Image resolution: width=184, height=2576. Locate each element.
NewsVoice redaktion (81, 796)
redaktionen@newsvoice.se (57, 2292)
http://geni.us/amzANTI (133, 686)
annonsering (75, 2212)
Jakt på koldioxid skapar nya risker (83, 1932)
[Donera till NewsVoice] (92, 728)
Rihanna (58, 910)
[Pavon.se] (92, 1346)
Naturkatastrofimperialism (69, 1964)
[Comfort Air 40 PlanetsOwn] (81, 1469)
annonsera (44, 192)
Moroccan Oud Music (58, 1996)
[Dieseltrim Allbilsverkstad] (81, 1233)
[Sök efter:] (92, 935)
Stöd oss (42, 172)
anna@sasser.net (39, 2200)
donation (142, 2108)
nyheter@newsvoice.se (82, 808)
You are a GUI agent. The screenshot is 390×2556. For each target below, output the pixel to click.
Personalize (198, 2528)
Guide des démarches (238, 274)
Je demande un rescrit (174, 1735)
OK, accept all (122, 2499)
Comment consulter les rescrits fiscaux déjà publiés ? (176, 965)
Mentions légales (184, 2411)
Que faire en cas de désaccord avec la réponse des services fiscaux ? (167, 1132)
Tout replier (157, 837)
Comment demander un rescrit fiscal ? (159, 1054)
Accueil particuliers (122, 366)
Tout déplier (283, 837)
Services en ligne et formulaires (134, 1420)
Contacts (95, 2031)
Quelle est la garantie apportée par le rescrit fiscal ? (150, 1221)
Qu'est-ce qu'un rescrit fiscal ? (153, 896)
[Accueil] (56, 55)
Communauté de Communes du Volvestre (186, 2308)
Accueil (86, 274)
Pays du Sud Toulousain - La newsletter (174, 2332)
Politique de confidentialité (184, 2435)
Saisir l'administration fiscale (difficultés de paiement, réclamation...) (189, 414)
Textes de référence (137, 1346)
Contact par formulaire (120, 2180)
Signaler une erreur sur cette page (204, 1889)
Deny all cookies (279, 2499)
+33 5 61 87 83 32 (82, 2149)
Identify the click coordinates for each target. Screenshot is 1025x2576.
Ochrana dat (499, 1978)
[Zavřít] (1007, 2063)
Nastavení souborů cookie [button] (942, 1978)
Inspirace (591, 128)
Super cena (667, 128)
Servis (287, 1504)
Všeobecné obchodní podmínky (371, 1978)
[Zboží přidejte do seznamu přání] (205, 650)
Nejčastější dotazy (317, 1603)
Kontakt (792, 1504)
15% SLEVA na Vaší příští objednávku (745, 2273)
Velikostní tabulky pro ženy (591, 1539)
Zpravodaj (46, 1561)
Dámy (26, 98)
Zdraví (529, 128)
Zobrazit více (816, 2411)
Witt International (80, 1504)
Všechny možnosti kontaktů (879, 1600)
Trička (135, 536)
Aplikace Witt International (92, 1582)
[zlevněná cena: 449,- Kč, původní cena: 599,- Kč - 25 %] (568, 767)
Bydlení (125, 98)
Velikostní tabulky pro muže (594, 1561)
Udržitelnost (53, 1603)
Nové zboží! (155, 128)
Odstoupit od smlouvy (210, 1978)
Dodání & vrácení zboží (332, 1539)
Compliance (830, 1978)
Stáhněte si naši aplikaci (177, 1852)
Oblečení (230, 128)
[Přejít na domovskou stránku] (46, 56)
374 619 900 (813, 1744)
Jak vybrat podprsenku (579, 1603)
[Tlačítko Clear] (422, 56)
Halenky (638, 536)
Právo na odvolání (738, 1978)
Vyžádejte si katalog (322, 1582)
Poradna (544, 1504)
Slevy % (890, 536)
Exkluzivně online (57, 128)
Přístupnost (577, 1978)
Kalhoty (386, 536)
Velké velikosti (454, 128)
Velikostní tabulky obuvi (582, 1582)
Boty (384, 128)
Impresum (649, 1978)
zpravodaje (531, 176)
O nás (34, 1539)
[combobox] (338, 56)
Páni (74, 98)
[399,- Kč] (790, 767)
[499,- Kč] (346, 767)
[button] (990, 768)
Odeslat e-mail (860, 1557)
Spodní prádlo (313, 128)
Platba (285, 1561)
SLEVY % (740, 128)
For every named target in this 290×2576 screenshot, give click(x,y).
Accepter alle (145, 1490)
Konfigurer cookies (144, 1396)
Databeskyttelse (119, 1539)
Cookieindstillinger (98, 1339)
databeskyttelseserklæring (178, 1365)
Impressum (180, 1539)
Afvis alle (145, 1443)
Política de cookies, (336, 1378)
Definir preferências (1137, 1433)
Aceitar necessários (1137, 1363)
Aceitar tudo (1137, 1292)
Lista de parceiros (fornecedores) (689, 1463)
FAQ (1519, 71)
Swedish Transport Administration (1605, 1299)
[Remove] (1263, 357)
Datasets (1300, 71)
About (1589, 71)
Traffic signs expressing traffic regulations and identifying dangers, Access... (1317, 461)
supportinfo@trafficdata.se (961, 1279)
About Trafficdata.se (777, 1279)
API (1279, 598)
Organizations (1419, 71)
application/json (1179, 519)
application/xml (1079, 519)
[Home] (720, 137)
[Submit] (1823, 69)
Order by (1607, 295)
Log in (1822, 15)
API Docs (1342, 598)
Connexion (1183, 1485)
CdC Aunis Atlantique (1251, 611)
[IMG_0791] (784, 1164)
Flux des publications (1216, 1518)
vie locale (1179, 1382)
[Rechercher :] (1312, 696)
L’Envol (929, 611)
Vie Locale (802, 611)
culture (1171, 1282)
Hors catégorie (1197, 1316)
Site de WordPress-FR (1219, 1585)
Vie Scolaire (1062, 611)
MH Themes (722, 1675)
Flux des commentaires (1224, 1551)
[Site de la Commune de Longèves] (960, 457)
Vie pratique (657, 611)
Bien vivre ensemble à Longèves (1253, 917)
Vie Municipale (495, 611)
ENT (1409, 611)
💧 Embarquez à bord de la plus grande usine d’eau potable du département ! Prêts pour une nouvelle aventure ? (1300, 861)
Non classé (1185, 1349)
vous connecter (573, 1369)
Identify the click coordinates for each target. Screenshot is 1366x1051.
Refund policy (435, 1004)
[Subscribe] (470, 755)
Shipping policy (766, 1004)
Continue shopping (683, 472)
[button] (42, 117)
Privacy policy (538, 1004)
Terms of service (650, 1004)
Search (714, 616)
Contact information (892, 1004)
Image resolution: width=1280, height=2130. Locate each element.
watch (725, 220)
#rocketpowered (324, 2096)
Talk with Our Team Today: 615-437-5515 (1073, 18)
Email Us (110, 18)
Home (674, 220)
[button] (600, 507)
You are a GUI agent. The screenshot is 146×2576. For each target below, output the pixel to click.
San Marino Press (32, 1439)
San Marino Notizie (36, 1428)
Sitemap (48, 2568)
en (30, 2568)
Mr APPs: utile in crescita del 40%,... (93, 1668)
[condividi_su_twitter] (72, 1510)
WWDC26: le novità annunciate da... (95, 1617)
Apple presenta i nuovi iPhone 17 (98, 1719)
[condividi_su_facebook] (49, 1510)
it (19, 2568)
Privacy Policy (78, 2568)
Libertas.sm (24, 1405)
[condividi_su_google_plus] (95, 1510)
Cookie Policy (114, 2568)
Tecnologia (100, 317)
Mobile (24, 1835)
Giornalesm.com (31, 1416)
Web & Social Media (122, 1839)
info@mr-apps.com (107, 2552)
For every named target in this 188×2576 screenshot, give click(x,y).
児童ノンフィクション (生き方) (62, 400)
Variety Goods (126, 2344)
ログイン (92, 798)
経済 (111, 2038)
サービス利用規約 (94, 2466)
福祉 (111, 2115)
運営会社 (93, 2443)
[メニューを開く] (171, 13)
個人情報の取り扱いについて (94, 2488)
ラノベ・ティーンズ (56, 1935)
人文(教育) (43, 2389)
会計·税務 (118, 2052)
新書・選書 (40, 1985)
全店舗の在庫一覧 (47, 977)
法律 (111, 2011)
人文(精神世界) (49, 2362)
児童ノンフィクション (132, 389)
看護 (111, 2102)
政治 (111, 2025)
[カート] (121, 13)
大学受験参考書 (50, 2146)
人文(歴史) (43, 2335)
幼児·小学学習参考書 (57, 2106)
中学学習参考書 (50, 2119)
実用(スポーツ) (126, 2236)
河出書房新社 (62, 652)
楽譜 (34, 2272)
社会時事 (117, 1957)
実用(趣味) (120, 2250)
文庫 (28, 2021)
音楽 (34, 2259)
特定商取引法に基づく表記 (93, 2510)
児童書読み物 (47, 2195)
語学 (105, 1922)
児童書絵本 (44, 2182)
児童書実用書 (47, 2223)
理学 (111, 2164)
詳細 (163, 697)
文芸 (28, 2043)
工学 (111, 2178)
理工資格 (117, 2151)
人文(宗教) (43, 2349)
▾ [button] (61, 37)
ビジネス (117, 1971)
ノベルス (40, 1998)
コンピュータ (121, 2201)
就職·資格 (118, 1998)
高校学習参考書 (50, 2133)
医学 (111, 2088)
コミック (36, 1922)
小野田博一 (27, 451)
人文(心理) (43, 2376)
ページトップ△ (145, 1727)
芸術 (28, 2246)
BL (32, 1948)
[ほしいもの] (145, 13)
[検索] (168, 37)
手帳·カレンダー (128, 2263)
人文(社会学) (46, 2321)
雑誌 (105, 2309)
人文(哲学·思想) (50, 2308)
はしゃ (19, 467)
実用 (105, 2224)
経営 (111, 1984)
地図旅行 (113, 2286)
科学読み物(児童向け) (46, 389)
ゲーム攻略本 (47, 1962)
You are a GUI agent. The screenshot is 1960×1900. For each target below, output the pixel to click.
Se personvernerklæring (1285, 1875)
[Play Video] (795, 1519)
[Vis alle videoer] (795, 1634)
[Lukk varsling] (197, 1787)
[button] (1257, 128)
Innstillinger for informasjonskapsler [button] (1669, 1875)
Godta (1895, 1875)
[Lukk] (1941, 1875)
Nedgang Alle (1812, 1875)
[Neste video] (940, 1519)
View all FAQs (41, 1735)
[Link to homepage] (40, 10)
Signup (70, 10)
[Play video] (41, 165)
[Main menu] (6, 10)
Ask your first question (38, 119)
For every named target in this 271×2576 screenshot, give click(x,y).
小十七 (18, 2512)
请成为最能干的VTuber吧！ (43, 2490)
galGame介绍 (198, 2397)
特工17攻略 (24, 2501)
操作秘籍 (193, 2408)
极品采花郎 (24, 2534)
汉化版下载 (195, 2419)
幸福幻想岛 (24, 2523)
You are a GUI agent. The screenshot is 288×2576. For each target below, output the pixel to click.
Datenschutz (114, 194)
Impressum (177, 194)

= = =

▶ WHAT YOU HAVE TO DO: Copy word for word the stretch of entries above from the line that has "Contact par formulaire (120, 2180)" through the line that has "FAQ (1519, 71)", both ends included, and nothing outside it.

▶ SOLUTION TO THIS TASK:
Contact par formulaire (120, 2180)
Signaler une erreur sur cette page (204, 1889)
Deny all cookies (279, 2499)
+33 5 61 87 83 32 (82, 2149)
Identify the click coordinates for each target. Screenshot is 1025x2576.
Ochrana dat (499, 1978)
[Zavřít] (1007, 2063)
Nastavení souborů cookie [button] (942, 1978)
Inspirace (591, 128)
Super cena (667, 128)
Servis (287, 1504)
Všeobecné obchodní podmínky (371, 1978)
[Zboží přidejte do seznamu přání] (205, 650)
Nejčastější dotazy (317, 1603)
Kontakt (792, 1504)
15% SLEVA na Vaší příští objednávku (745, 2273)
Velikostní tabulky pro ženy (591, 1539)
Zpravodaj (46, 1561)
Dámy (26, 98)
Zdraví (529, 128)
Zobrazit více (816, 2411)
Witt International (80, 1504)
Všechny možnosti kontaktů (879, 1600)
Trička (135, 536)
Aplikace Witt International (92, 1582)
[zlevněná cena: 449,- Kč, původní cena: 599,- Kč - 25 %] (568, 767)
Bydlení (125, 98)
Velikostní tabulky pro muže (594, 1561)
Udržitelnost (53, 1603)
Nové zboží! (155, 128)
Odstoupit od smlouvy (210, 1978)
Dodání & vrácení zboží (332, 1539)
Compliance (830, 1978)
Stáhněte si naši aplikaci (177, 1852)
Oblečení (230, 128)
[Přejít na domovskou stránku] (46, 56)
374 619 900 (813, 1744)
Jak vybrat podprsenku (579, 1603)
[Tlačítko Clear] (422, 56)
Halenky (638, 536)
Právo na odvolání (738, 1978)
Vyžádejte si katalog (322, 1582)
Poradna (544, 1504)
Slevy % (890, 536)
Exkluzivně online (57, 128)
Přístupnost (577, 1978)
Kalhoty (386, 536)
Velké velikosti (454, 128)
Velikostní tabulky obuvi (582, 1582)
Boty (384, 128)
Impresum (649, 1978)
zpravodaje (531, 176)
O nás (34, 1539)
[combobox] (338, 56)
Páni (74, 98)
[399,- Kč] (790, 767)
[499,- Kč] (346, 767)
[button] (990, 768)
Odeslat e-mail (860, 1557)
Spodní prádlo (313, 128)
Platba (285, 1561)
SLEVY % (740, 128)
For every named target in this 290×2576 screenshot, give click(x,y).
Accepter alle (145, 1490)
Konfigurer cookies (144, 1396)
Databeskyttelse (119, 1539)
Cookieindstillinger (98, 1339)
databeskyttelseserklæring (178, 1365)
Impressum (180, 1539)
Afvis alle (145, 1443)
Política de cookies, (336, 1378)
Definir preferências (1137, 1433)
Aceitar necessários (1137, 1363)
Aceitar tudo (1137, 1292)
Lista de parceiros (fornecedores) (689, 1463)
FAQ (1519, 71)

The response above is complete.